Cactus Wellhead, LLC

920 Memorial City Way, Suite 300

Houston, TX 77024

Facsimile: 713 ###-###-####

 

(b)                                 Assignment; Binding Effect. Neither the rights nor the obligations under this Agreement may be assigned by Employee without the written consent of the Company, which may be withheld for any reason. This Agreement shall be binding upon and inure to the benefit of Employee and his heirs, personal representatives, and assigns. This Agreement shall be binding upon and inure to the benefit of the Company and its successors and assigns. Employee’s obligations under this Agreement shall be binding upon Employee regardless of which office(s) of the Company Employee is employed at or position(s) Employee may hold and shall inure to the benefit of any successors or assigns of the Company.

 

(c)                                  Choice of Law. This Agreement shall be governed by the laws of the State of Texas, without regard to principles of conflicts of law thereof.

 

(d)                                 Amendment; Waiver. No modification or amendment to this Agreement shall be valid unless made in writing and signed by all parties hereto. Any waiver by any party of any violation of, breach of or default under any provision of this Agreement by the other party shall not be construed as, or constitute, a continuing waiver of such provision, or waiver of any other violation of, breach of or default under any other provision of this Agreement.

 

(e)                                  Severability. Nothing contained in this Agreement shall be construed as requiring the commission of any act contrary to law.

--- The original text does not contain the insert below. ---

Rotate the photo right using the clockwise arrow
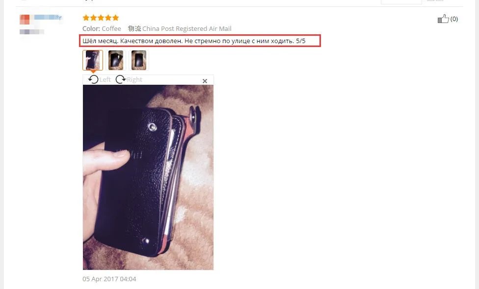 tap(120, 79)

If any provision of this Agreement is or becomes or is deemed invalid, illegal or unenforceable in any jurisdiction, such provision (expressly including, without limitation, any provision set forth in Section 3), shall be deemed amended to conform to the applicable laws of such jurisdiction so as to be valid and enforceable.

 

(f)                                   Headings. The headings in this Agreement are intended solely for convenience and shall be disregarded in interpreting it.

 

(g)                                  Entire Agreement. This Agreement sets forth the entire understanding of the parties to this Agreement regarding the subject matter hereof and supersedes all prior agreements (including, without limitation, the Original Noncompetition Agreement), arrangements,

 



 

communications, representations and warranties, whether oral or written, between the parties regarding the subject matter hereof.

 

(h)                                 Counterparts; Facsimile Signatures. This Agreement may be executed in two or more counterparts, each of which shall be deemed an original, but all of which together shall constitute one and the same agreement. A signature hereto sent or delivered by facsimile or other electronic transmission shall be as legally binding and enforceable as a signed original for all purposes.

 

[Signature Page Follows]

 



 

IN WITNESS WHEREOF, Employee has executed this Agreement and the Company has caused this Agreement to be executed on its behalf as of the Effective Date.

 

 

CACTUS WELLHEAD, LLC

 

 

 

 

 

 

 

By:

/s/ Scott Bender

 

Name:

Scott Bender

 

Title:

President

 

I, Scott Bender, acknowledge and agree that I was given ample opportunity to evaluate this Agreement before I signed it, that I wish to accept the benefits of employment by the Company, that I understand the restrictions upon me as to competition after termination of my employment and I believe them to be reasonable and necessary to protect the Company, and that the Company will be entitled to stop, by court injunction, any violation of the restrictions by me.